In March 1993, they bought the Cooperativa Mista do Boqueirão which became their first supermarket. The store was important for the company, as it became its administrative and stock center. In September 1998, the Boqueirão unit was rebuilt with a more modern look. It was revitalized again in October 2024, with the investment of R$ 15 million. In 2004, Jacomar sales grew between 3% and 5%, but in 2005 the supermarket was impacted by the fall of commodities prices. Their profit margin retroacted to 2004's.

On 18 May 2020, during the COVID-19 pandemic, one employee from Xaxim unit was diagnosed with COVID-19 and spread to another 7 people. In 2021, Jacomar and other 33 supermarkets donated 28 monitors and 4 respirators to the Paraná state.

In January 2025, Grupo Jacomar had 20 suparmarkets and 3 gas stations in Paraná state. They operate maily in Curitiba, but also in São José dos Pinhais, Piraquara, Pinhais and Fazenda Rio Grande.

== Work culture ==

The supermarket is known for not opening on Sundays, as Jacob believed this is a day to spend with the family. Jacomar is the first supermarket from Paraná to obtain the Certified Age Friendly Employer (CAFE) from Age Friendly Institute.

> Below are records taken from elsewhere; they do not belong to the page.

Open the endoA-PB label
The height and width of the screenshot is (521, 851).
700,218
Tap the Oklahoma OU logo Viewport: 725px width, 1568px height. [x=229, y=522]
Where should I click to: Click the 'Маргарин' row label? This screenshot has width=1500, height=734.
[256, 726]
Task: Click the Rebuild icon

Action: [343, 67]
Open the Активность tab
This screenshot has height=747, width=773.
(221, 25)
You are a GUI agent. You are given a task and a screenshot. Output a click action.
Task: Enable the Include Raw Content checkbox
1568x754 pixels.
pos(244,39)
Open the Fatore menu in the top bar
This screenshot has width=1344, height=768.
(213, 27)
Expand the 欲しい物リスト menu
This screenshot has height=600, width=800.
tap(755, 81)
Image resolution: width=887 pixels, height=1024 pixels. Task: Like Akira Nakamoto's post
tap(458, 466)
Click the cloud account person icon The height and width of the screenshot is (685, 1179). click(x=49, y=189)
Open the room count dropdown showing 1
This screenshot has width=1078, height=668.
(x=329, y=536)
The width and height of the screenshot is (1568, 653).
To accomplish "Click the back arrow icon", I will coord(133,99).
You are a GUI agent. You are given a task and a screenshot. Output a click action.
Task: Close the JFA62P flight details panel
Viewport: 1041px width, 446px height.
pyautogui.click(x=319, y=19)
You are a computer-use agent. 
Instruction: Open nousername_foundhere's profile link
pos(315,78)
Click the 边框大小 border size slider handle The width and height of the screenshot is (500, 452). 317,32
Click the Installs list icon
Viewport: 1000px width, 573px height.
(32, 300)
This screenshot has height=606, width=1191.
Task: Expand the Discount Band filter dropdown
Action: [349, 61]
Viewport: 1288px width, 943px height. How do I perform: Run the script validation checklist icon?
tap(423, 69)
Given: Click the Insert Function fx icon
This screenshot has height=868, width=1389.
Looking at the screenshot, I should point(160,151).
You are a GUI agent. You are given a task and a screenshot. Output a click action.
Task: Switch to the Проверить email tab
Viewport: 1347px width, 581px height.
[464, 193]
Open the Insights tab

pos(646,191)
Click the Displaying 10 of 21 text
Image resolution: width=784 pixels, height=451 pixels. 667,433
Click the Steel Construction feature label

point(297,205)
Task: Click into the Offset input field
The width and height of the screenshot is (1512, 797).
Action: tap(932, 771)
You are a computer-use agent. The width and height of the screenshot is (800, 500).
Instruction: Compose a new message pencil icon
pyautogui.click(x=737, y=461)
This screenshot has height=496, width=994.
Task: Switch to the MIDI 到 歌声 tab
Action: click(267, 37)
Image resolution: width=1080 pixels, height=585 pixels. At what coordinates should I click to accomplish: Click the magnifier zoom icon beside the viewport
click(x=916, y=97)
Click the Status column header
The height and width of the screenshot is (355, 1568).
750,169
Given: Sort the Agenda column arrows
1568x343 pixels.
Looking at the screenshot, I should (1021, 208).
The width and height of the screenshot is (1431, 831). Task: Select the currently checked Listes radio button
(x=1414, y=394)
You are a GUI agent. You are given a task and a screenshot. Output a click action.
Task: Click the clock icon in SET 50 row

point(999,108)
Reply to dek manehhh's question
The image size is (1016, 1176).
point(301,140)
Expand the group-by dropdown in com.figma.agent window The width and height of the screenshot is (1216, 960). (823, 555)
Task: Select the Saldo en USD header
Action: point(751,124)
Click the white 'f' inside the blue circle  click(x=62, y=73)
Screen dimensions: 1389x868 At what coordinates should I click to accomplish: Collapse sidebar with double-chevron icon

== Legal issues and incidents ==

On 13 September 2008, the Jacomar manager from São José dos Pinhais was shot dead by two men.

Between 18 and 20 December 2009, Curitiba's Health Surveillance collected food products, such as cheeses, ham, and mortadella, from Jacomar Salgado Filho for not specifying their shelf life and food chain.

In 2023, Jacomar was convicted by the Superior Labor Court in paying R$10,000 to one of their employees for gender discrimination.